═════ INPUT ═════

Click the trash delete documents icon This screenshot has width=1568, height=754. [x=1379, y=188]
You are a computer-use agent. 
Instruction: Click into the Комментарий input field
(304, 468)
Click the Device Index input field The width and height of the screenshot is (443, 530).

═════

AIM OF THE TASK →
Please go through the material above, swap "input field" for "text box" wherever it occurs, and write out every line again with nothing else altered.

ANSWER TO THE EXERCISE →
Click the trash delete documents icon This screenshot has width=1568, height=754. [x=1379, y=188]
You are a computer-use agent. 
Instruction: Click into the Комментарий text box
(304, 468)
Click the Device Index text box The width and height of the screenshot is (443, 530).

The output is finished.